If attendees felt good about the reception Pate offered, they felt even better when they learned about the progress the NEMRA Manufacturers Group (NMG) is making with its study, “Eliminating Wasteful Activities in the Representative and Manufacturer Sales and Marketing Channel.” Thomas O'Connor, president, Farmington Consulting Group, Farmington, Conn., updated attendees on the early findings of the task forces now studying several key challenges: the sales order-entry and sales reporting processes and training. The white paper was the subject of a feature article in EW's February 2007 issue (“Eliminating Waste,” p. 38).

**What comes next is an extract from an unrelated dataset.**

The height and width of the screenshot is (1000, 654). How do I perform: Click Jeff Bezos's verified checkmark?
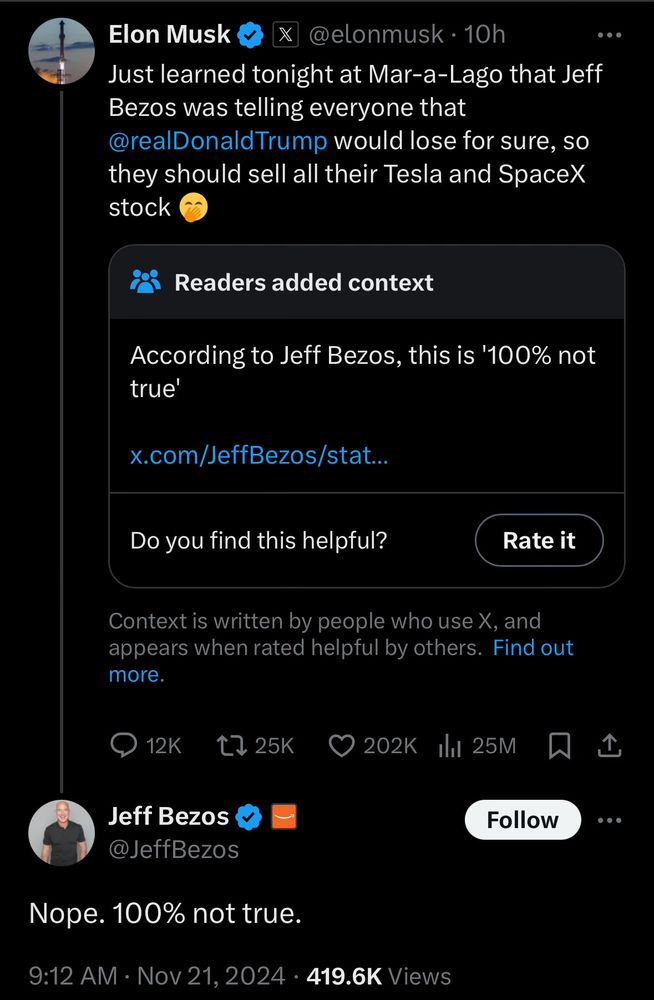click(250, 817)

O'Connor The conference also offered seminars on the dangers of counterfeit products, key market trends and the importance of professional coaching.

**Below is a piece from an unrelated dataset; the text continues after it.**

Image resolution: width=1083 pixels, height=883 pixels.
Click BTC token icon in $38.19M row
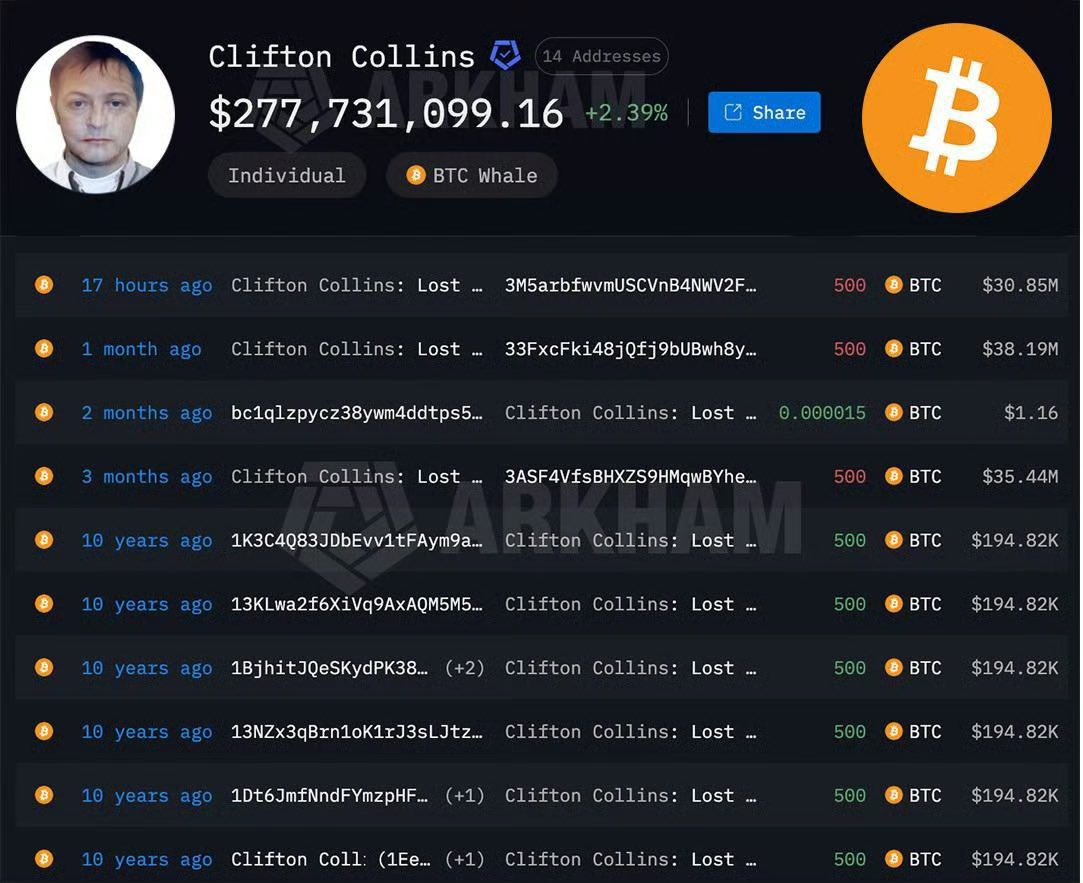[893, 349]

In the seminar, “Counterfeit Products in the Electrical Marketplace,” Clark Silcox, general counsel for the National Electrical Manufacturers Association (NEMA), Washington, D.C., said electrical products at risk include motors, motor control centers, circuit breakers, wire and cable and receptacles.
“Customers that purchase from the rep assume the product is manufactured and sourced properly,” he said. “When the product is sourced from the owner of the trademark, there is little risk. Reps must perform their due diligence and be sure they know who manufactures the product and where it's manufactured.”
Kurt Nelson, CPMR, and Tara Lockie, Nelson & Associates, Santa Fe Springs, Calif., offered a seminar on the benefits of formal and informal coaching for management and all agency associates.
NEMRA's 38th Annual Conference will be held Feb. 12-17, 2008 in Washington, D.C. at the Marriott Wardman Park Hotel.